* **MATERIAL PROVIDED**:
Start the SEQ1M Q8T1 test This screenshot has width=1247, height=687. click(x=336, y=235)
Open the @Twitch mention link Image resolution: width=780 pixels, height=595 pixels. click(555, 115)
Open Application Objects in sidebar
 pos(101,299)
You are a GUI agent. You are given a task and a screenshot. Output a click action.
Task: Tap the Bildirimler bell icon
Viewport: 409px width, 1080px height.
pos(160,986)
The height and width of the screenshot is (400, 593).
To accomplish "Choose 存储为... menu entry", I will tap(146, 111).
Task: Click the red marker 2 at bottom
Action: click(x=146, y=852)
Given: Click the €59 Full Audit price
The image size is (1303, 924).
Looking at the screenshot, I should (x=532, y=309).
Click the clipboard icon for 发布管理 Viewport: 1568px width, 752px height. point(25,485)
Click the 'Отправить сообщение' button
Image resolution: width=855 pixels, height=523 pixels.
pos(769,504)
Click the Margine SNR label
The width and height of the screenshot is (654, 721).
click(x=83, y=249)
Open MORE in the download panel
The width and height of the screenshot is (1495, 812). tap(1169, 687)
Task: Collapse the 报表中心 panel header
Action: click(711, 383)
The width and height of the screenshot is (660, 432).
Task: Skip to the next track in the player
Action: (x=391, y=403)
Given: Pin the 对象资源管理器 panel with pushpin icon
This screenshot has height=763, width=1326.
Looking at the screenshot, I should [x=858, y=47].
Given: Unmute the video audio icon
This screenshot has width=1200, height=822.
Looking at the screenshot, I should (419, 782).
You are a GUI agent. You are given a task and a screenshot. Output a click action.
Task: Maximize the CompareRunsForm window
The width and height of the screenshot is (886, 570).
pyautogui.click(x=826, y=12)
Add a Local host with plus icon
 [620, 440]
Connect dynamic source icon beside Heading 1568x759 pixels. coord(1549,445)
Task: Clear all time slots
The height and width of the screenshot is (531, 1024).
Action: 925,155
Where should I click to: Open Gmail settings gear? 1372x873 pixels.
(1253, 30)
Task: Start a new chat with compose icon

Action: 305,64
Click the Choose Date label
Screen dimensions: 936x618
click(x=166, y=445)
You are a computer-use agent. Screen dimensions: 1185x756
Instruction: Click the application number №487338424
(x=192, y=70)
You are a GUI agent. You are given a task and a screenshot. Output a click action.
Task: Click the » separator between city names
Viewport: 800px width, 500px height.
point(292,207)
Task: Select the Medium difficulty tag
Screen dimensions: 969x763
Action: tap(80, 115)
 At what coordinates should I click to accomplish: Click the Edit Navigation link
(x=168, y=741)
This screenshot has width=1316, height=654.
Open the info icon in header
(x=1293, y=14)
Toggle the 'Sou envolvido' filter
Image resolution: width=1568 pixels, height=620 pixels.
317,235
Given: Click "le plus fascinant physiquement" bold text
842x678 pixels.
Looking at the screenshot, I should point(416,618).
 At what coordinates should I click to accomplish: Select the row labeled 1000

* **EXERCISE DIRECTIONS**:
Quote each line of the listing above exactly.

* **SOLUTION TO THIS EXERCISE**:
Start the SEQ1M Q8T1 test This screenshot has width=1247, height=687. click(x=336, y=235)
Open the @Twitch mention link Image resolution: width=780 pixels, height=595 pixels. click(555, 115)
Open Application Objects in sidebar
 pos(101,299)
You are a GUI agent. You are given a task and a screenshot. Output a click action.
Task: Tap the Bildirimler bell icon
Viewport: 409px width, 1080px height.
pos(160,986)
The height and width of the screenshot is (400, 593).
To accomplish "Choose 存储为... menu entry", I will tap(146, 111).
Task: Click the red marker 2 at bottom
Action: click(x=146, y=852)
Given: Click the €59 Full Audit price
The image size is (1303, 924).
Looking at the screenshot, I should (x=532, y=309).
Click the clipboard icon for 发布管理 Viewport: 1568px width, 752px height. point(25,485)
Click the 'Отправить сообщение' button
Image resolution: width=855 pixels, height=523 pixels.
pos(769,504)
Click the Margine SNR label
The width and height of the screenshot is (654, 721).
click(x=83, y=249)
Open MORE in the download panel
The width and height of the screenshot is (1495, 812). tap(1169, 687)
Task: Collapse the 报表中心 panel header
Action: click(711, 383)
The width and height of the screenshot is (660, 432).
Task: Skip to the next track in the player
Action: (x=391, y=403)
Given: Pin the 对象资源管理器 panel with pushpin icon
This screenshot has height=763, width=1326.
Looking at the screenshot, I should [x=858, y=47].
Given: Unmute the video audio icon
This screenshot has width=1200, height=822.
Looking at the screenshot, I should (419, 782).
You are a GUI agent. You are given a task and a screenshot. Output a click action.
Task: Maximize the CompareRunsForm window
The width and height of the screenshot is (886, 570).
pyautogui.click(x=826, y=12)
Add a Local host with plus icon
 [620, 440]
Connect dynamic source icon beside Heading 1568x759 pixels. coord(1549,445)
Task: Clear all time slots
The height and width of the screenshot is (531, 1024).
Action: 925,155
Where should I click to: Open Gmail settings gear? 1372x873 pixels.
(1253, 30)
Task: Start a new chat with compose icon

Action: 305,64
Click the Choose Date label
Screen dimensions: 936x618
click(x=166, y=445)
You are a computer-use agent. Screen dimensions: 1185x756
Instruction: Click the application number №487338424
(x=192, y=70)
You are a GUI agent. You are given a task and a screenshot. Output a click action.
Task: Click the » separator between city names
Viewport: 800px width, 500px height.
point(292,207)
Task: Select the Medium difficulty tag
Screen dimensions: 969x763
Action: tap(80, 115)
 At what coordinates should I click to accomplish: Click the Edit Navigation link
(x=168, y=741)
This screenshot has width=1316, height=654.
Open the info icon in header
(x=1293, y=14)
Toggle the 'Sou envolvido' filter
Image resolution: width=1568 pixels, height=620 pixels.
317,235
Given: Click "le plus fascinant physiquement" bold text
842x678 pixels.
Looking at the screenshot, I should point(416,618).
 At what coordinates should I click to accomplish: Select the row labeled 1000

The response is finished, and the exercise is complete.